監視カメラについても「1200台のカメラを備えた建物を24時間365日監視するには375人が必要だ。だが6000万のセンサーであっても、それらをネットワークで結び、データセンター側でAI(人工知能)を活用すれば、2ケタの人員で監視できる」(同)としています。

セコムにとってのスマートホームは、「家のことを考えるだけではなく、社会そのものを考えること。スマートホームが実現すれば、医療の形態や宅配の仕方なども変わる可能性がある」(小松崎氏)。そのため同社は「いろいろな業界の人たちと協力してスマートホームを進めていきたい」(同)考えです。

楽天:店舗やサービスにおけるスマート体験

楽天と家庭といえば、まずはEコマースが思い浮かびますが、楽天技術研究所所長の森氏は、「楽天は今、小売業者とともに未来の店舗デザインを研究している。そこでのアイデアをスマートホームに還元できるのではと考えている」と話します。

森氏が率いる楽天技術研究所は現在、東京、米ニューヨーク、米ボストン、仏パリ、シンガポールの5カ所に拠点があり、いずれの拠点でも多くの研究員がディープラーニング(深層学習)の研究に関わっています。そのなかで筑波大学とは「未来店舗デザイン研究室」を設け、30人の研究員が「未来の店舗はIoT(モノのインターネット)やAI(人工知能)を活用するとどうなるのか」を研究しています。

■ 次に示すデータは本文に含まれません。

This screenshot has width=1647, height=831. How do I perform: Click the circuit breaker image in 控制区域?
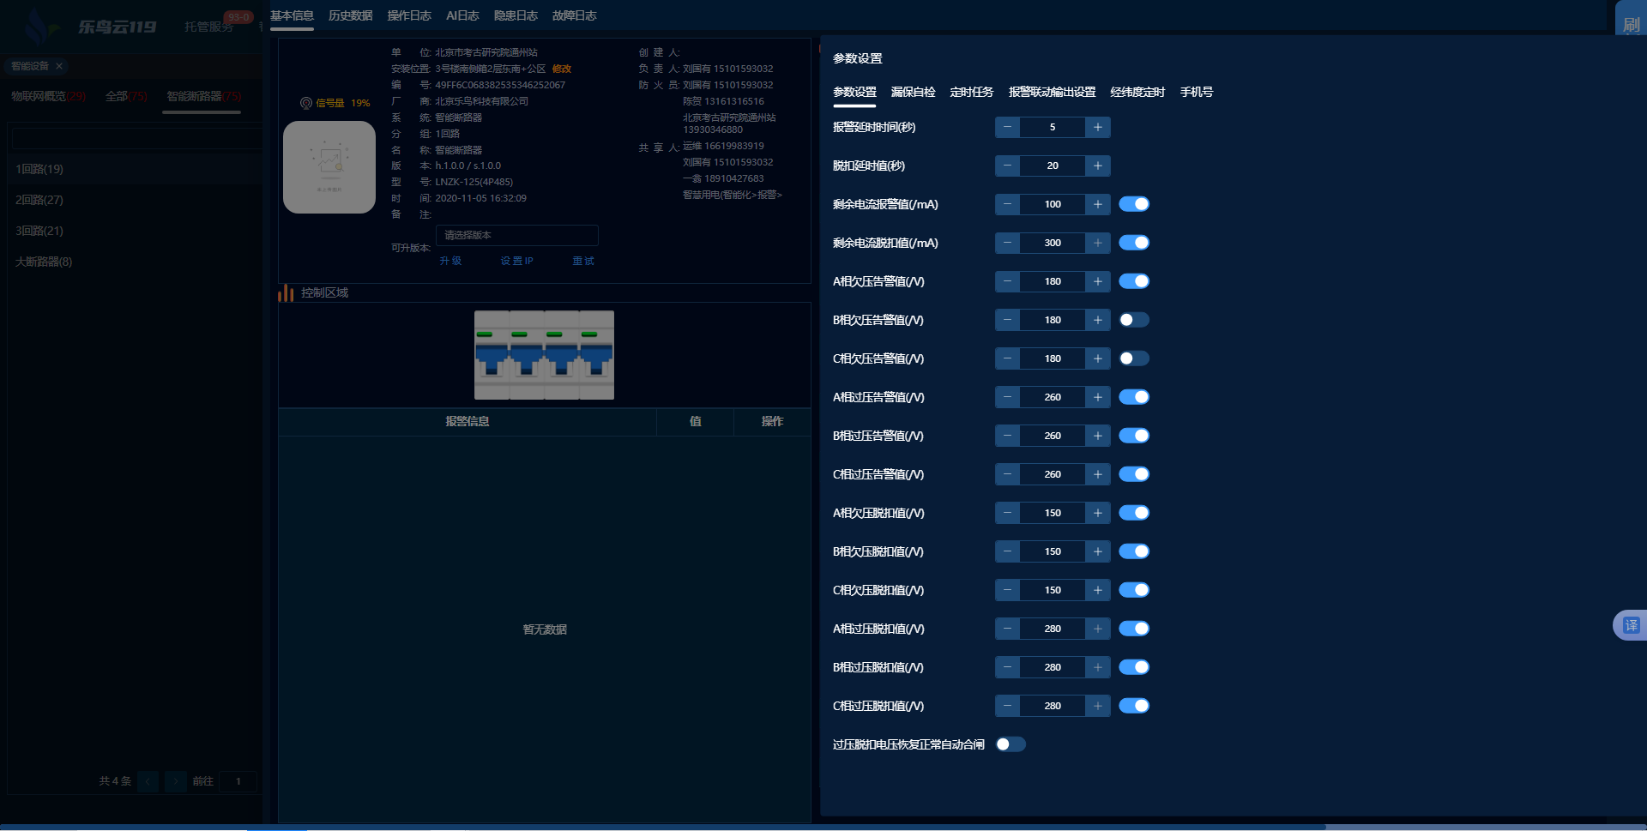pyautogui.click(x=544, y=355)
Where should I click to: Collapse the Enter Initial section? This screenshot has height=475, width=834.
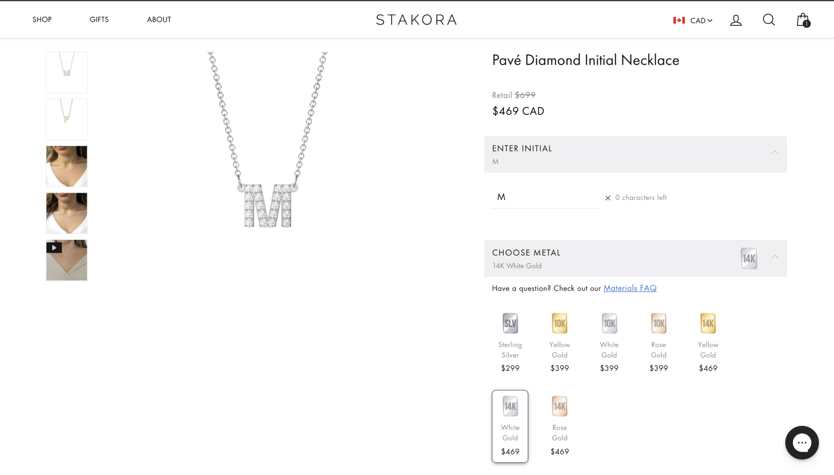coord(775,153)
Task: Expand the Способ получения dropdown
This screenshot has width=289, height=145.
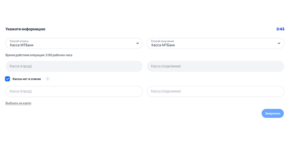Action: coord(215,44)
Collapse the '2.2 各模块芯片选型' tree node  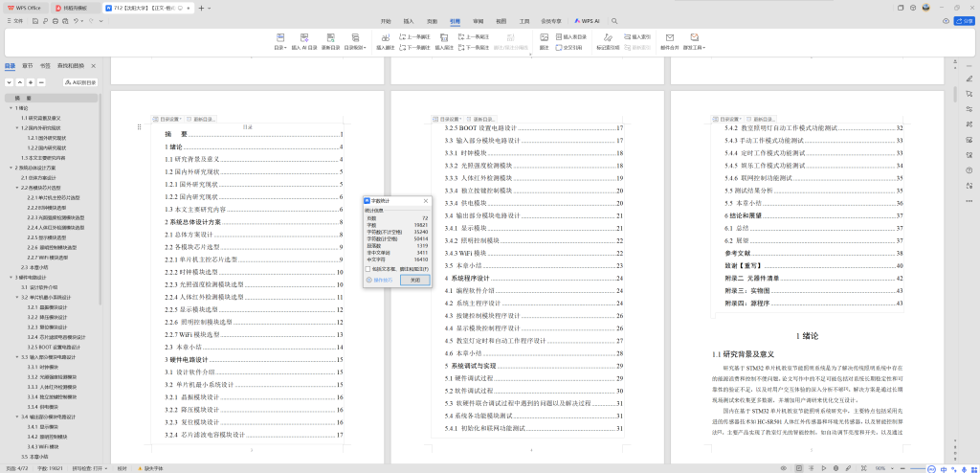17,187
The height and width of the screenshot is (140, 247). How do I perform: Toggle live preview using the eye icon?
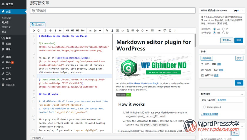point(160,31)
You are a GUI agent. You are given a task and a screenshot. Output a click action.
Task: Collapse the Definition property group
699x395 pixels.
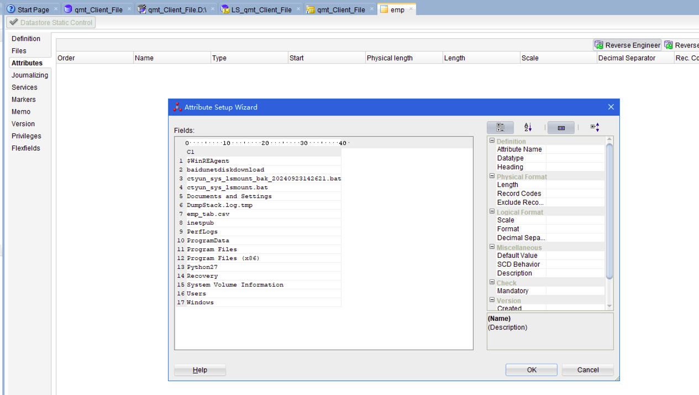click(492, 141)
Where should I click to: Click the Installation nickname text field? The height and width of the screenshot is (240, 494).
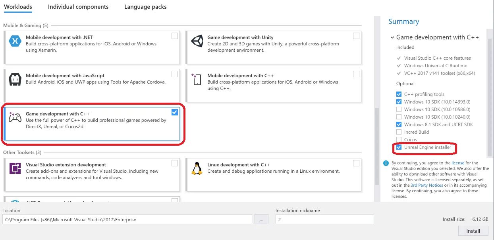point(324,219)
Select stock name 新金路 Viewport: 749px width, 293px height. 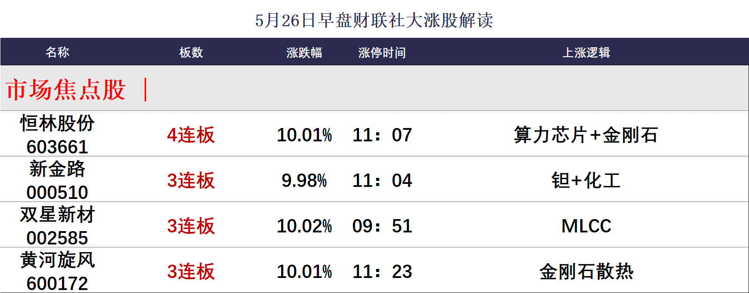[57, 169]
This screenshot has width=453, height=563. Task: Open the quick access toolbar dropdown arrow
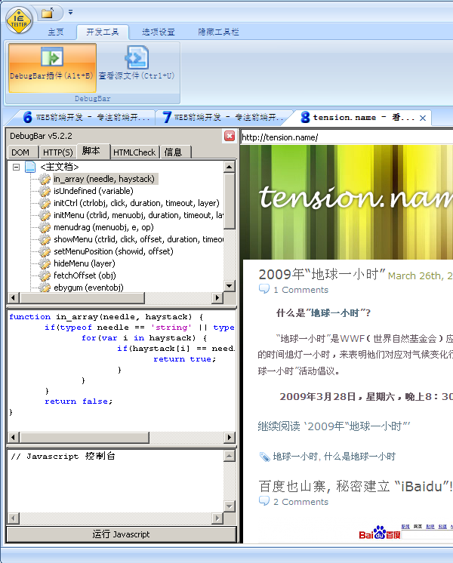click(x=70, y=13)
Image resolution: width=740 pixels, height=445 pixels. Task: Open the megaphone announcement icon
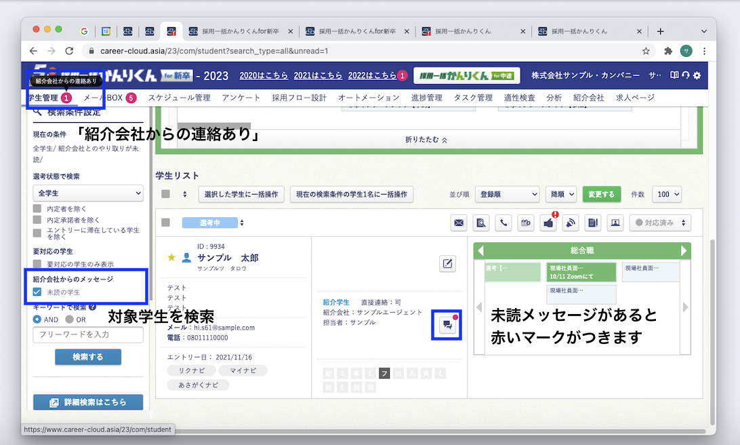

例えば、事業活動の活性化を支援する仕組みとして、実在の店舗に巨大なデジタルサイネージを設置し、AR(拡張現実)やAIを使ったインタラクティブな購買体験を可能にするサービスを提供しています。コンテンツの一例が、「絶対勝てない『AIじゃんけんサービス』」。対象店舗で楽天モバイルの通話用SIMを契約した顧客が挑戦できるという企画でしたが「思った以上に受けた」(森氏)と言います。

またクラフトビールメーカーのヤッホーブルーイングに対しては、店舗に社長と乾杯ができるサイネージを展示し、飲む楽しさをいかに味わえるかを伝える仕組みを提供。女性用ファッションサイトのe-zakkamaniaには、画像認識技術を活用し、顧客に合ったファッションをレコメンド(推奨)するサイネージを展開しました。

森氏は、「今後は、複数の拠点をネットワークでつなぎ、他店舗のスタッフともコラボレーションしながら顧客にサービスを提供する仕組みも考えている。こうした仕組みがスマートホームに利用できるのではないか」と話します。

いかがでしたでしょうか。前編では積水ハウスとLIXILという家を作る側の見方を、そして後編では、その家に届けるサービスを考える側の見方を取り上げました。両者に共通するのは、私たちの“暮らし”を考えていること。そこに視点を置けば、スマートハウスを対象にしたビジネスの範囲には制限がないのかもしれません。